Consideremos o curioso caso que está a envolver a propaganda de uma conhecida sandália, em que uma famosa atriz brasileira afirma não desejar que se comece o ano de 2026 “com o pé direito”, senão que, segundo diz a atriz na peça publicitária,  deve-se começar o novo ano “com os dois pés”. Suponhamos que esse comercial tivesse sido veiculado há coisa de dez anos. Certamente, ninguém tomaria o sentido de “pé direito” como algo ligado à Política.

Para despertar a atenção do público, a referida peça publicitária inverte aquilo que se poderia esperar de uma expressão bastante antiga no Brasil, que é o dizer que se deve começar algo “com o pé direito”, o que remonta a uma tradição da Roma antiga, segundo a qual o lado direito das coisas é visto como um sinal de boa sorte. A peça publicitária se vale, pois,  de um estratégia bastante adotada no mundo da comunicação, que é de surpreender o ouvinte, dizendo a ele o contrário do que ele poderia esperar. Em vez de se dizer que se deve começar o ano de 2026 com o “pé direito”, a peça publicitária diz que se deve começar o ano como “os dois pés”.

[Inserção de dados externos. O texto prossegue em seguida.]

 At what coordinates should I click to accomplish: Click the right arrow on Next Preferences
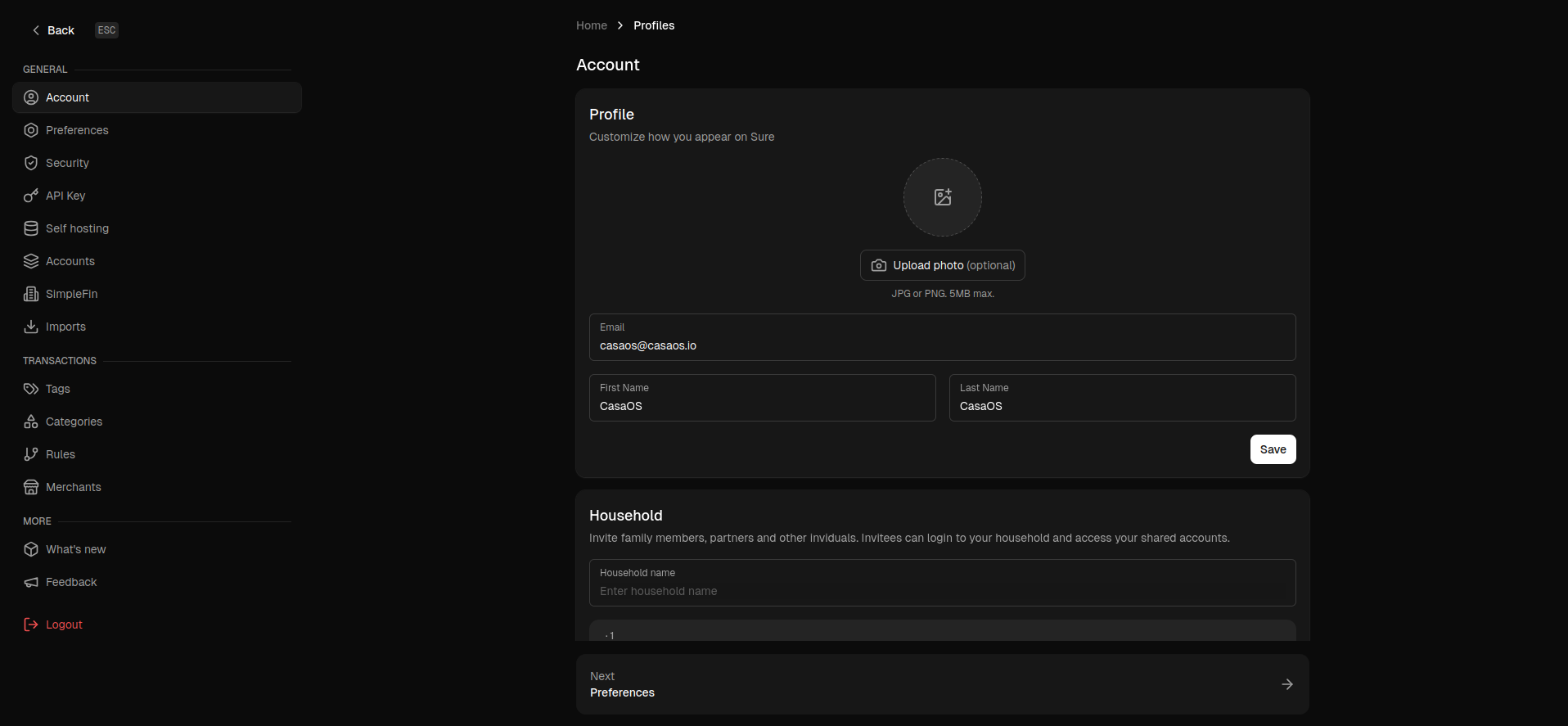[x=1286, y=684]
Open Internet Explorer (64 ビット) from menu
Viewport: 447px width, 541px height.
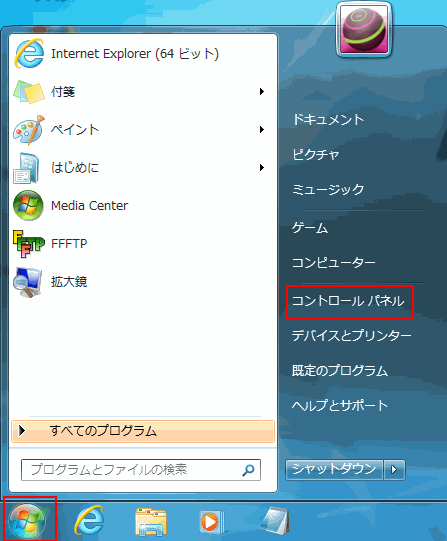(135, 54)
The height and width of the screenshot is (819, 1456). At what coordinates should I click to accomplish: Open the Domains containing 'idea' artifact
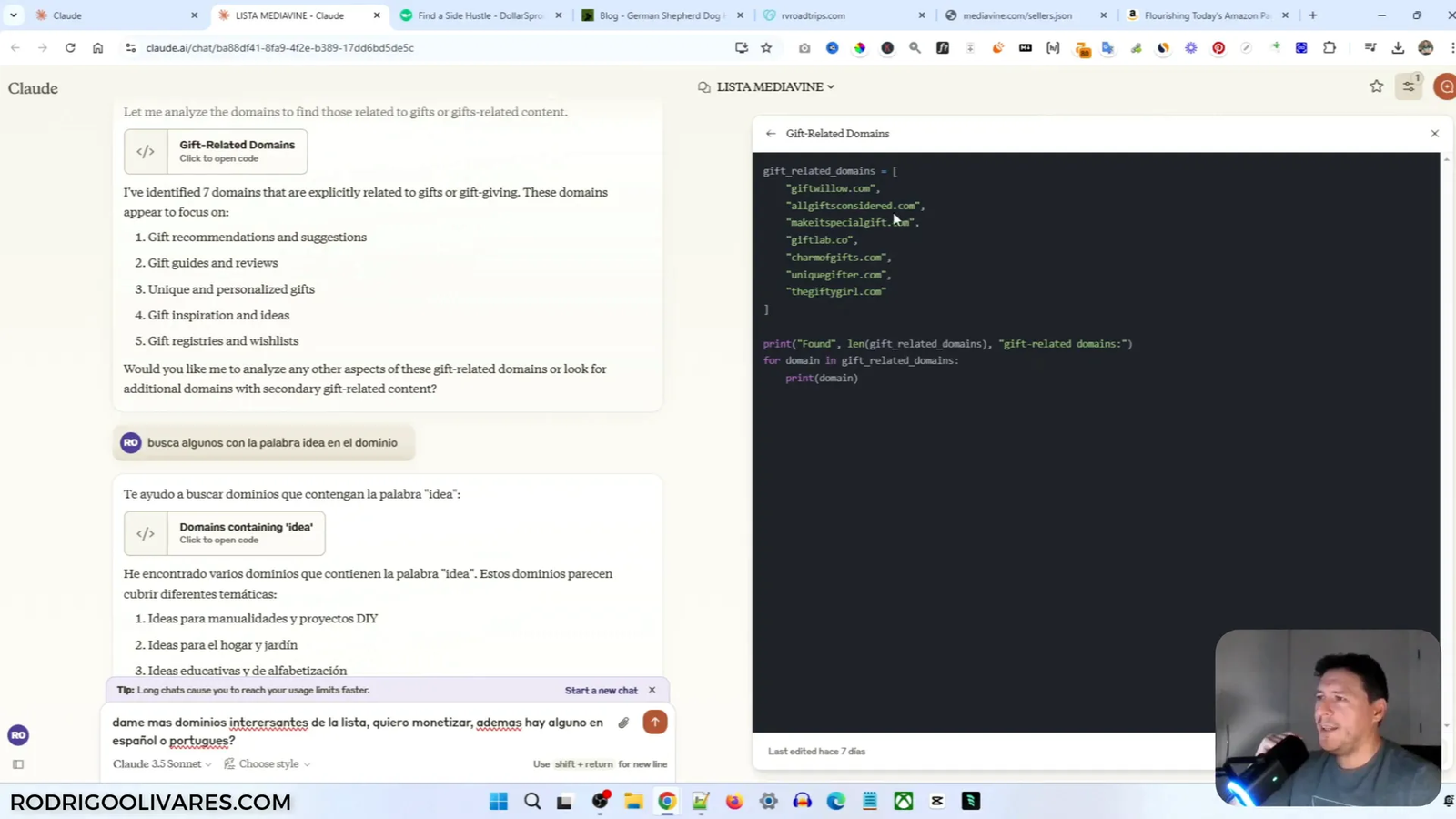(224, 533)
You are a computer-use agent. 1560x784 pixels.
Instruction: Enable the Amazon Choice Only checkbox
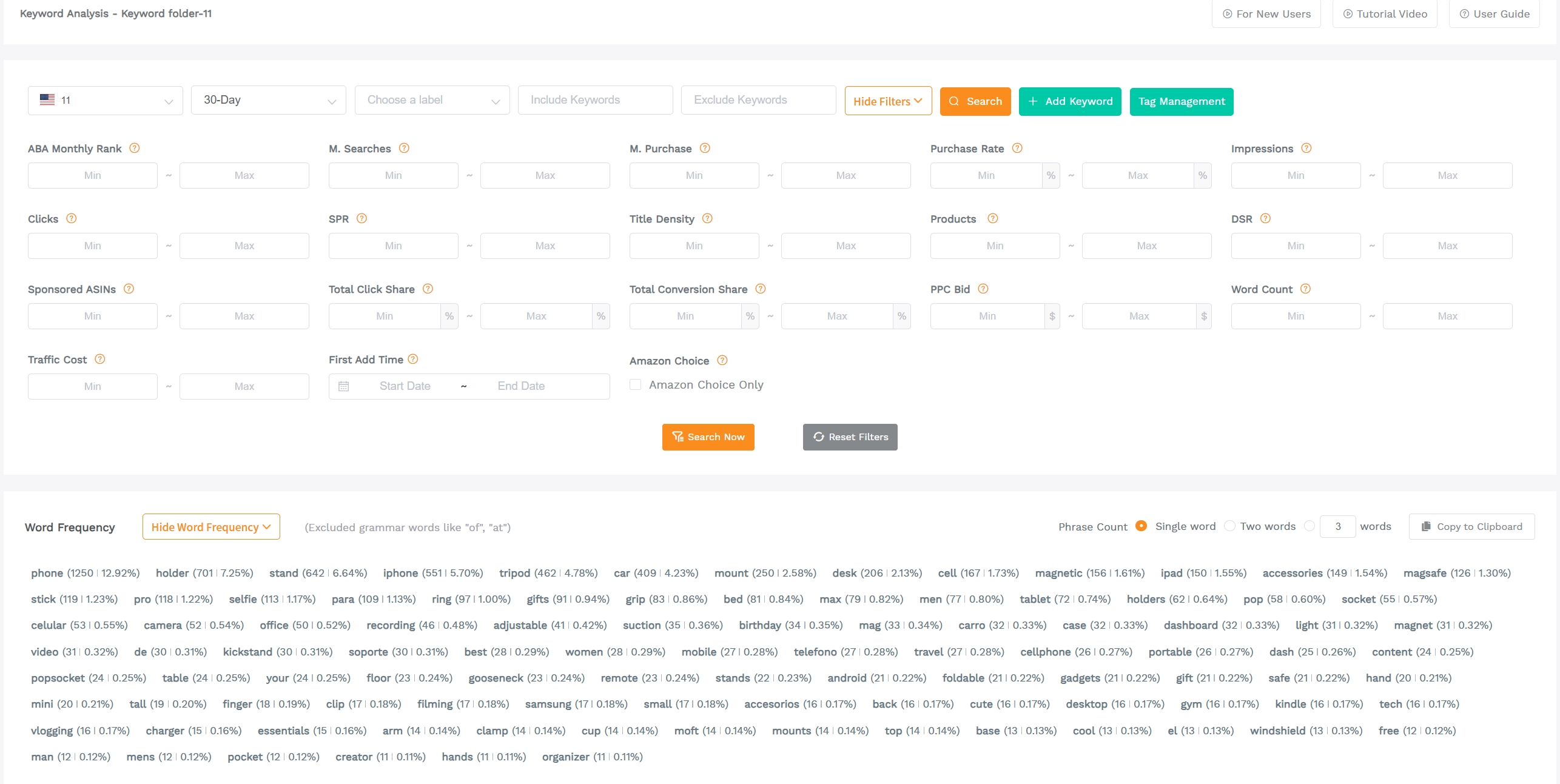point(635,384)
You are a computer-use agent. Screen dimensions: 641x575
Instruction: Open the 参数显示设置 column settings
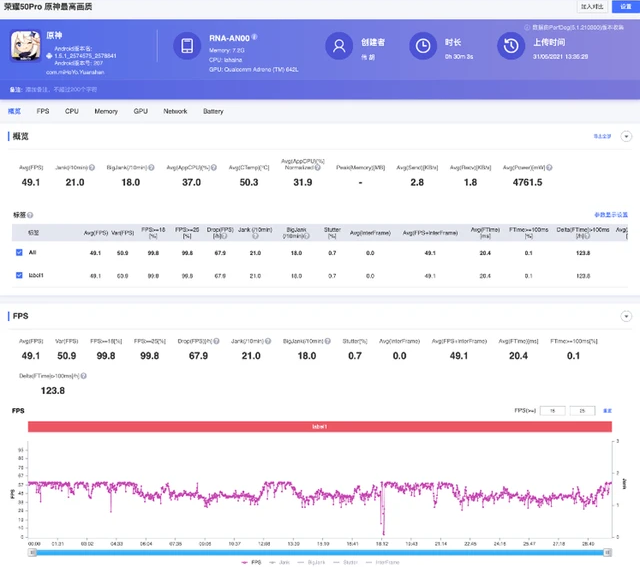610,215
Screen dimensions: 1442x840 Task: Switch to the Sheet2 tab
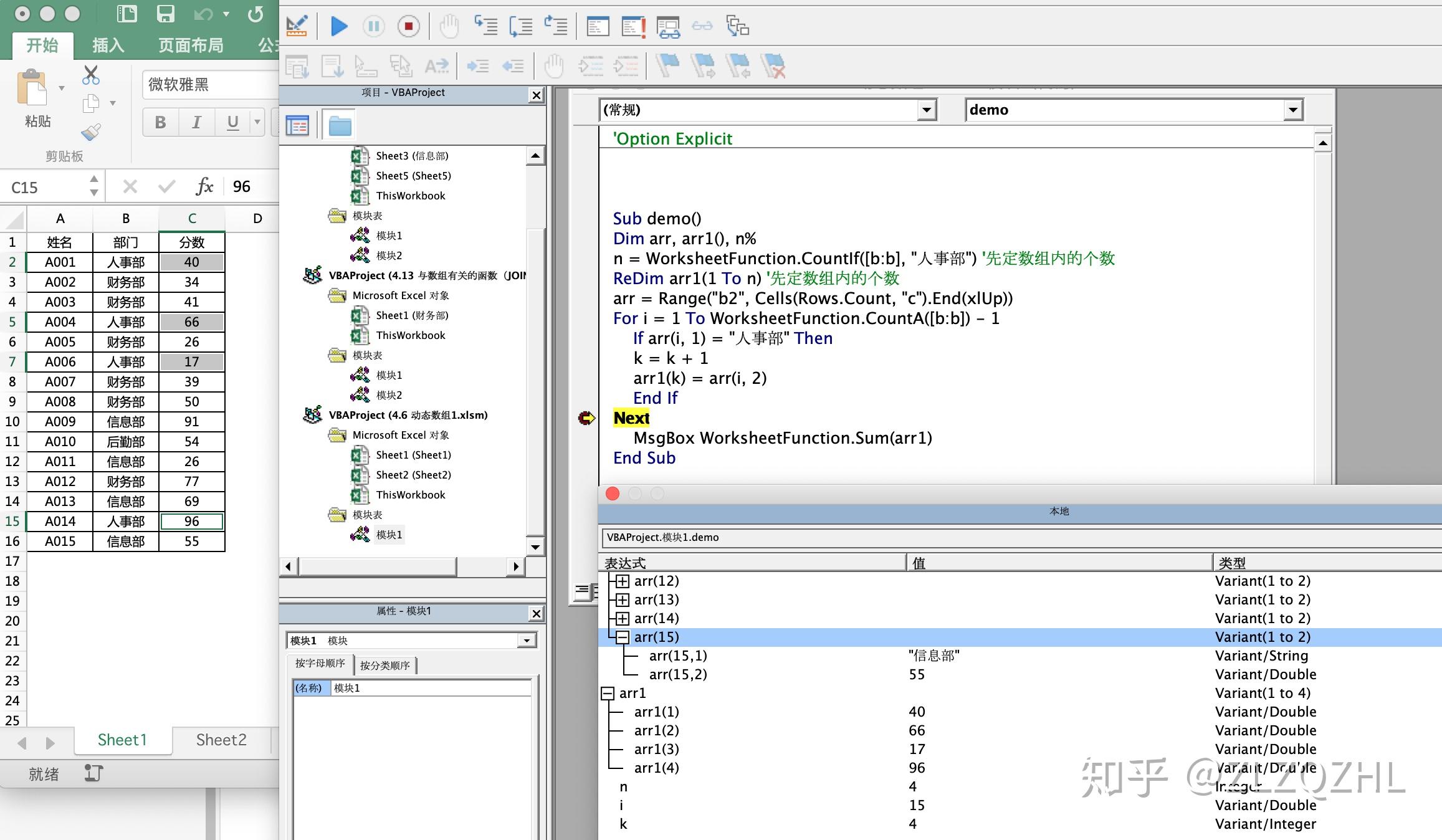221,740
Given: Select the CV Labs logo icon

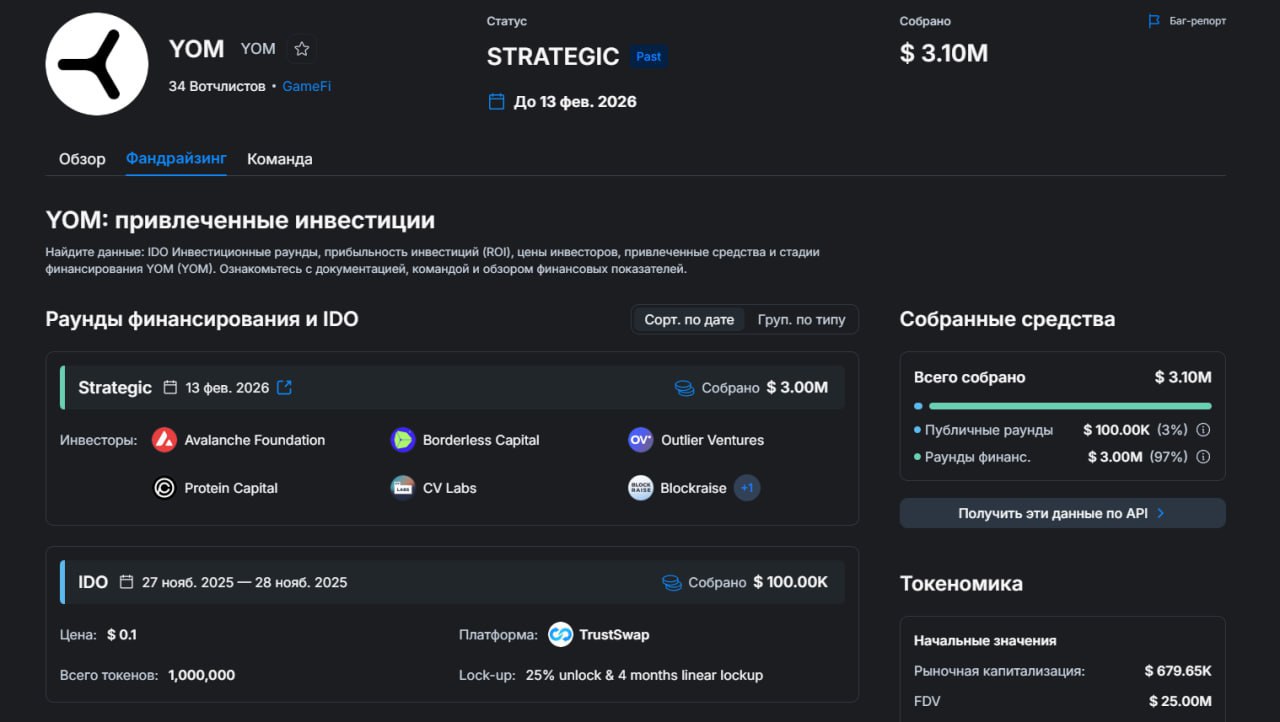Looking at the screenshot, I should (402, 488).
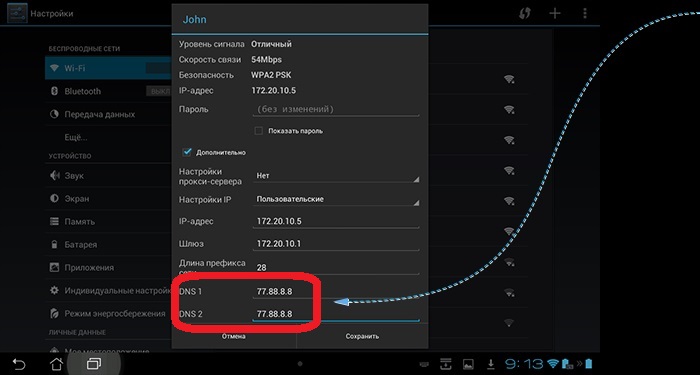Tap the download notification icon in status bar
Screen dimensions: 700x375
(x=491, y=364)
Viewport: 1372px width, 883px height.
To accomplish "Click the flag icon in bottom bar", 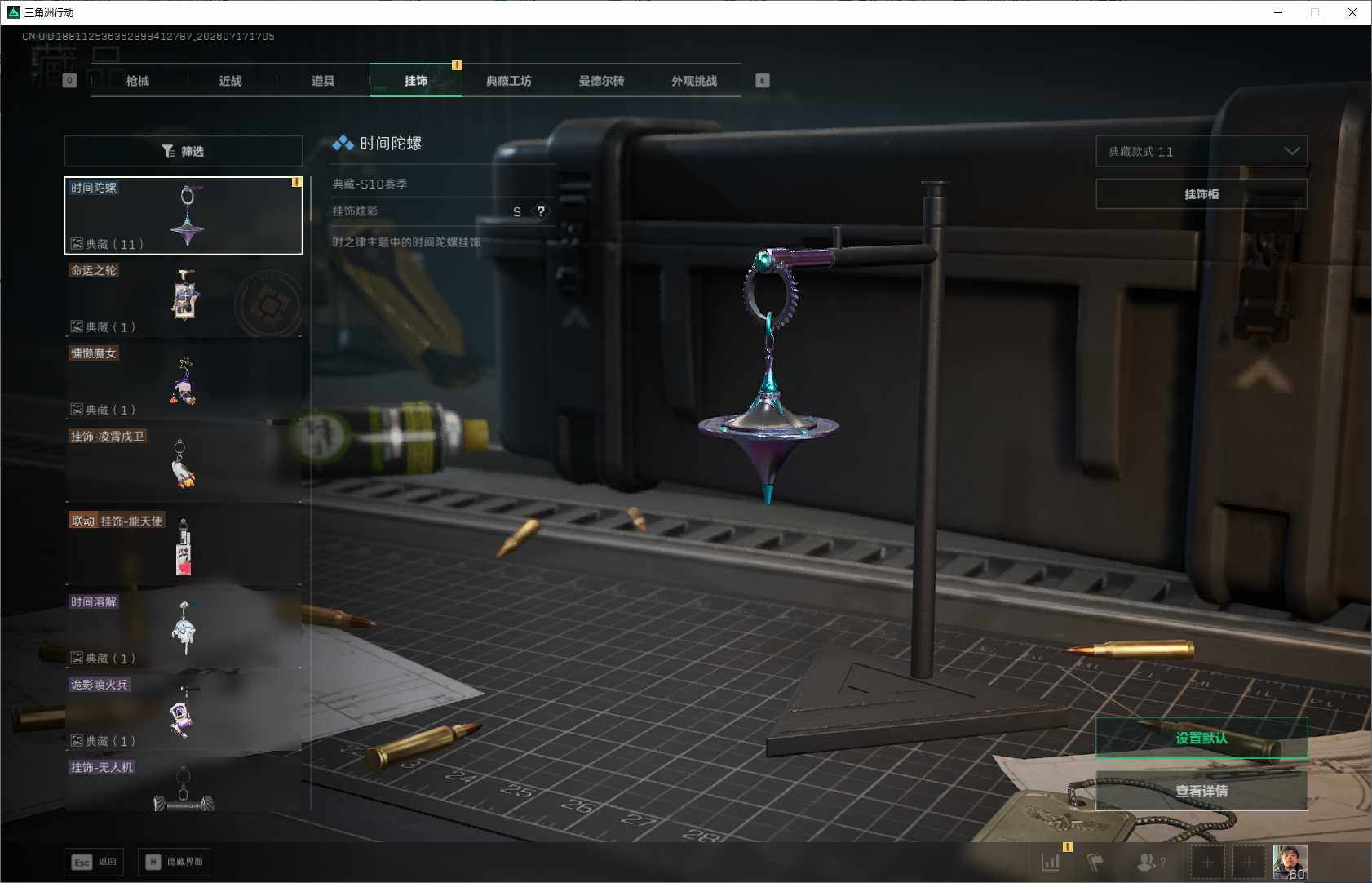I will (1095, 862).
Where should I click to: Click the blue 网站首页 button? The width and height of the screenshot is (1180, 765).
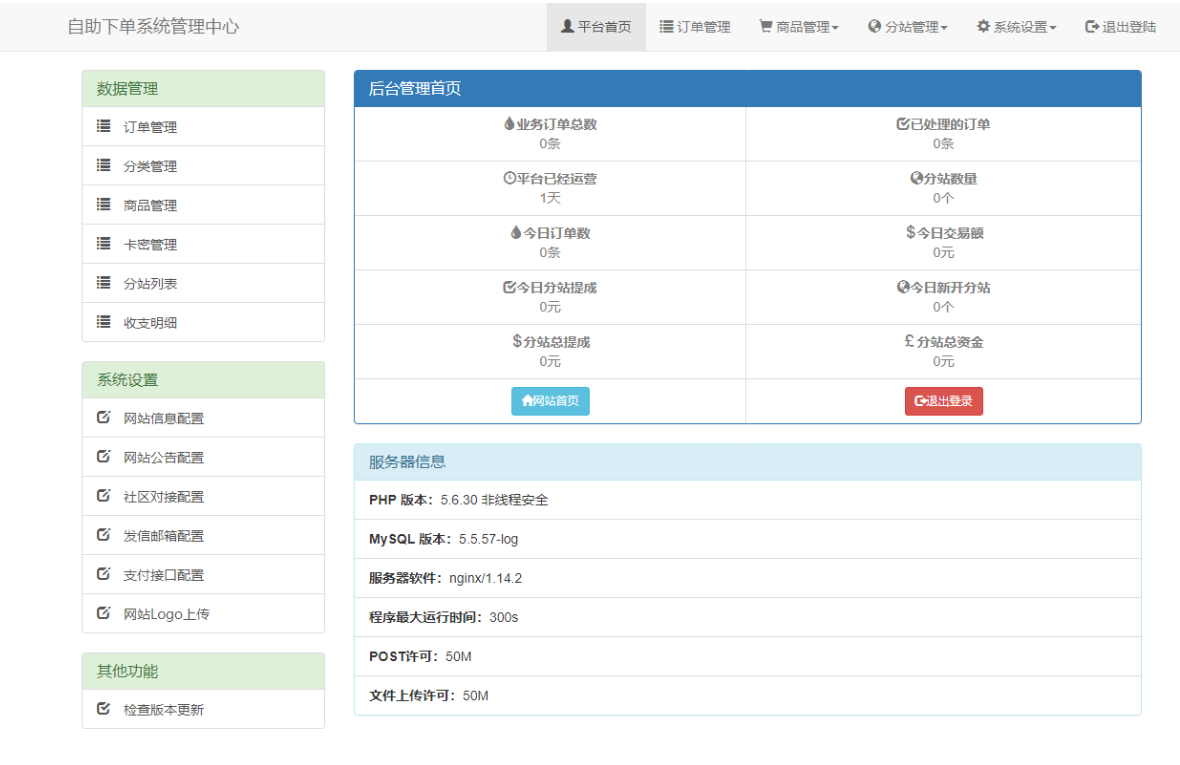pyautogui.click(x=550, y=400)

Hoje, como a realidade é diversa, em que a polarização política instalou-se de uma maneira bastante consistente entre nós, a referida peça publicitária foi recebida sob uma ordem de signos diversa, em que a política está a racionalizar tudo, inclusive aquilo que antes estava apenas no mundo da Propaganda, em que a Utopia, que é campo do desejo,  desaparece para dar lugar a um sentimento que é próprio à Política, em que a necessidade é o valor prevalecente.

Evidentemente que há na mencionada peça publicitária uma mensagem estruturada em um sistema que é específico à Propaganda Comercial, em cujo eixo está quase sempre o propósito de despertar o interesse do público, o que se pode conquistar por meio de signos, cujo significado pode ser precisamente o inverso daquele que seja o usual. Mas quando a ordem de signos sai dos limites da Propaganda Comercial e chega ao campo da Política, os riscos são maiores – porque imprevisíveis, em que o papel da linguagem é decisivo. De resto, como disse o escritor brasileiro ORÍGENES LESSA em uma entrevista:

É preferível escrever um anúncio sobre automóvel, geladeira ou batom a defender uma ideia contrária a seu íntimo. Escreva a favor de um automóvel que não vai poder comprar, mas nunca a favor de uma ideia ou de um governo ou instituição, com os quais não está de acordo”.